▶ EXERCISE REQUIREMENTS:
Look below for the line containing "Where should I"; from there through the line containing "This screenshot has height=254, width=516.", both lines included, please set down each line exactly and nothing else.

▶ DATA EXCERPTS:
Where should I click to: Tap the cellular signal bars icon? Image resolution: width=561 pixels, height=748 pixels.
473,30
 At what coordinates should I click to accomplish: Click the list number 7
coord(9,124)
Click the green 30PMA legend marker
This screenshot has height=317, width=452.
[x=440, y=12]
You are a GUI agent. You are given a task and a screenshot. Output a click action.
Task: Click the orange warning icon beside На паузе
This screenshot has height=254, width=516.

--

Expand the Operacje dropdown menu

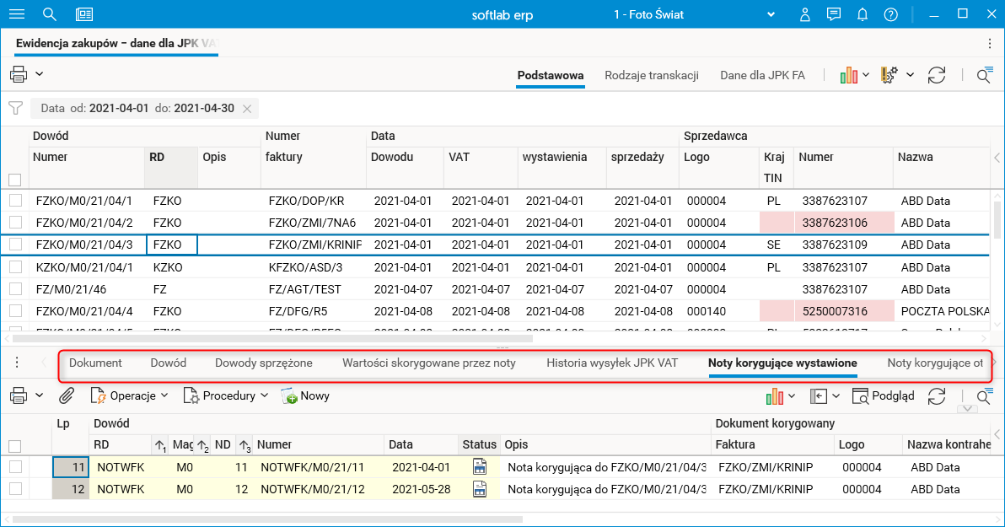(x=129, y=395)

▶ YOUR RESPONSE:
Where should I click to: Tap the cellular signal bars icon? Image resolution: width=561 pixels, height=748 pixels.
473,30
 At what coordinates should I click to accomplish: Click the list number 7
coord(9,124)
Click the green 30PMA legend marker
This screenshot has height=317, width=452.
[x=440, y=12]
You are a GUI agent. You are given a task and a screenshot. Output a click action.
Task: Click the orange warning icon beside На паузе
This screenshot has height=254, width=516.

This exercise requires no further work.